Confocal images of intracellular ROS generation upon PDGF stimulation in live Ras or Rac transfected cells. Serum starved transiently transfected cells were preloaded with DCFDA (50 μM) to capture the ROS generated upon PDGF (1 ng/ml) stimulation. Confocal cell images represent a random field after PDGF exposure. For details see Methods. A: Panels from left to right are: Negative control cells (vector transfected, no PDGF); positive control cells (vector transfected, with PDGF), dominant negative Rac transfected cells (Rac N17, with PDGF), constitutively active Rac tansfected cells (Rac V12, with PDGF), and dominant negative Ras transfected cells (Ras N17, with PDGF). B: Bar graph corresponding to the confocal images in A. The DCF fluorescent intensity was quantified using Confocal Assistant 4.02, and expressed as precent increase normalized to control (100%). The data are expressed as mean±SD with n=3. Each p value was obtained by using mutant transfectant against vector trasnfectant (with PDGF). The asterisk indicates a p<2x10^-5 and the double asterisk denotes a p<0.03.

Figure 7

Determination of PDGF-stimulated cell proliferation in Ras or Rac transfected cells by BrdU incorporation assay. DNA synthesis was measured with or without addition of PDGF (1 ng/ml, 60 min) in transient tranfectants: vector (control), Rac N17, Ras N17, and Rac V12. The data are expressed as relative luminescence unit (RLU)/sec with mean±SD (n=12).

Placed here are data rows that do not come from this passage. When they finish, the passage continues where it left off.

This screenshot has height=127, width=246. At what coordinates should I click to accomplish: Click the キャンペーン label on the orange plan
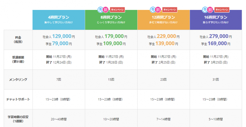coord(170,10)
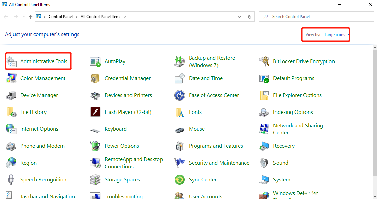Click the BitLocker Drive Encryption icon
377x199 pixels.
[264, 61]
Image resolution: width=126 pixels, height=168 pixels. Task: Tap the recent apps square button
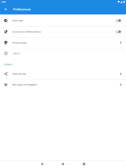click(x=84, y=164)
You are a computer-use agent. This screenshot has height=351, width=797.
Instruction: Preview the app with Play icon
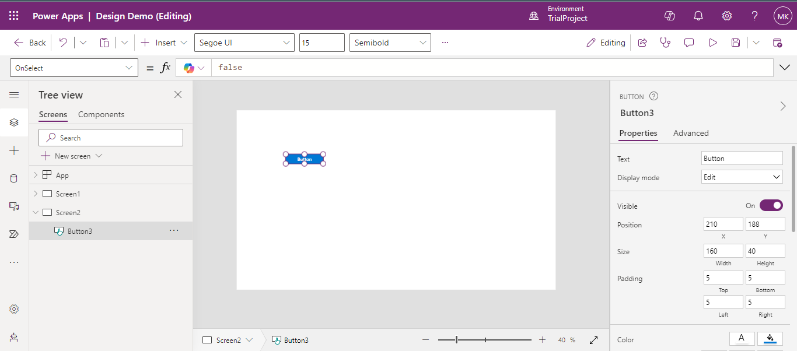(712, 43)
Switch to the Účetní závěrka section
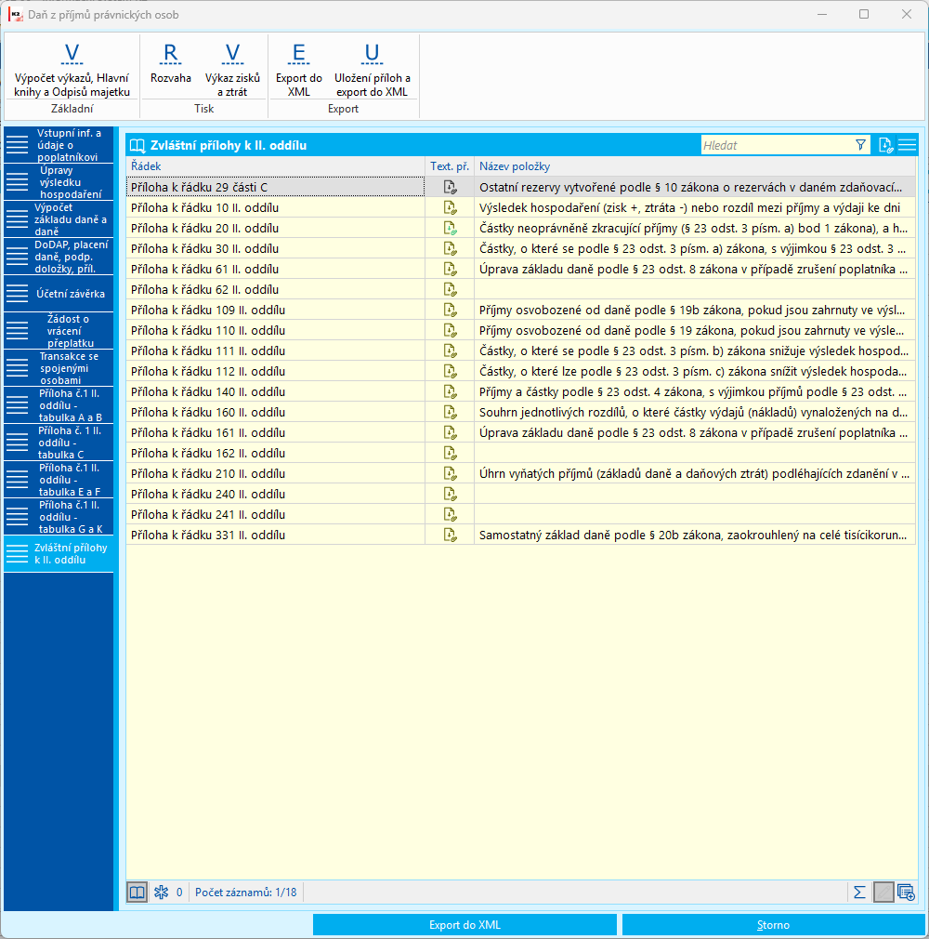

The results are from 3 separate experiments. Each p value was obtained by using mutant transfectant (with PDGF) against vector transfectant (with PDGF). The asterisk indicates a p<1x10^-7.

Figure 8

The proposed mechanism of PDGF signaling in the lens epithelial cells. The solid line indicates the known or published pathway and the dashed line represents proposed new pathway. In the figure, EGF denotes Epidermal growth factor, GPCR indicates G protein coupled receptor, PI3K indicates phosphatidyl inositol-3-kinase, cPLA₂ denotes cytosolic phospholipase 2, PL indicates Phospholipid, AA denotes Arachidonic acid, PKC indicates protein kinase C, and ROS denotes Reactive oxygen species.